On Fri, 11 Aug 2023 at 18:27, Mario Marietto <marietto2...@gmail.com> wrote:
>
> ok. I've been lucky. Qemu compiled successfully. Now I'm going to execute 
> this command :
>
> qemu-system-arm \
>     -enable-kvm -serial stdio -kernel zImage \
>     -m 512 -M vexpress-a15 -cpu cortex-a15 \
>     -drive 
> file=/mnt/fisso/bhyve/img/Linux/ubuntu2210.img,id=virtio-blk,if=none \
>     -device virtio-blk,drive=virtio-blk,transport=virtio-mmio.0 \
>     -device 
> virtio-net,transport=virtio-mmio.1,netdev=net0,mac="52:54:00:12:34:55" \
>     -netdev type=user,id=net0 \
>     -append "earlyprintk=ttyAMA0 console=ttyAMA0 mem=512M \
>              virtio_mmio.device=1M@0x4e000000:74:0 \
>              virtio_mmio.device=1M@0x4e100000:75:1 \
>              root=/dev/vda rw ip=dhcp --no-log"
>
> I would ask you : let's assume that I have already installed ubuntu 22.10 and 
> that it is inside the file called "ubuntu2210.img".
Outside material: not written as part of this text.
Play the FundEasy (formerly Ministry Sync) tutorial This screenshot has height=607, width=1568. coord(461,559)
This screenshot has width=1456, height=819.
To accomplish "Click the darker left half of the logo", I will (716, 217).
> I would like to know how to remove the parameter "-kernel zImage",because in 
> that case I don't need it.
> The problem is that if I remove it without adding some other parameter,it 
> says that I should use it.
> But I don't need it to declare the kernel within the qemu parameters because 
> it is inside the file "ubuntu2210.img".
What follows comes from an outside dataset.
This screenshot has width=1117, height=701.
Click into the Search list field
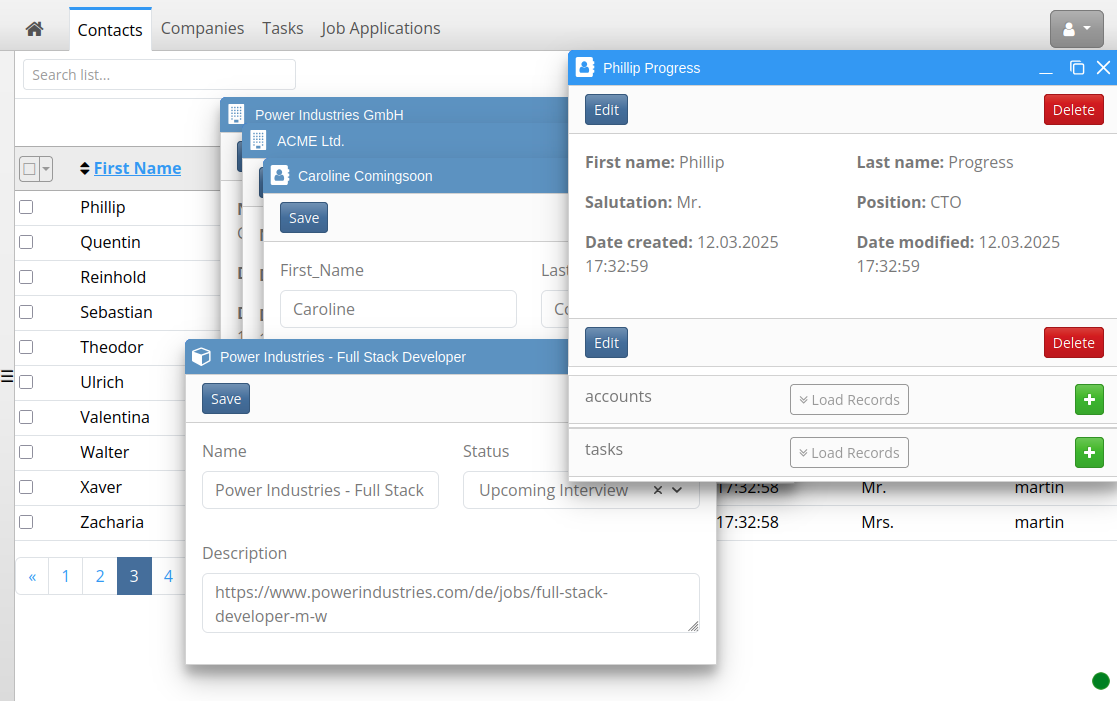(x=159, y=75)
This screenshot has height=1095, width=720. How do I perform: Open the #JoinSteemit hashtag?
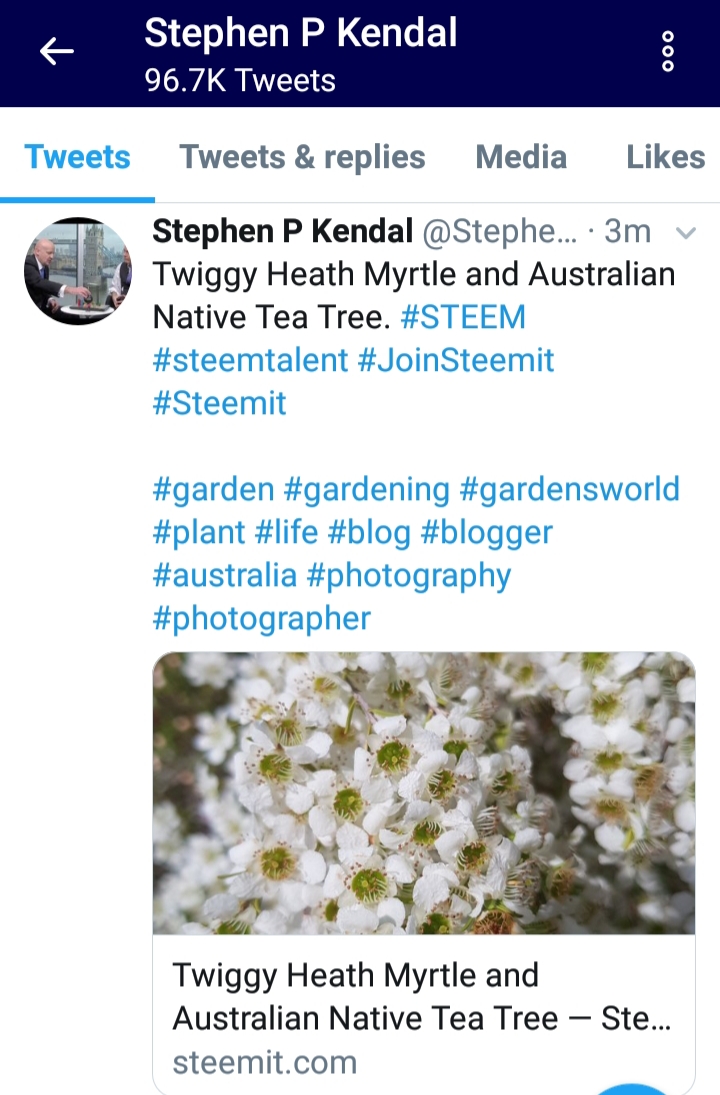(x=456, y=360)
You can't do that. There is no guest BIOS image for that machine
type which knows how to read disk images and boot from them.
So you must manually extract (or otherwise provide) a suitable
kernel (and perhaps also initrd and dtb file) and pass them
to QEMU, because QEMU's "built in bootloader" is very simple
and just loads the kernel file and jumps to it.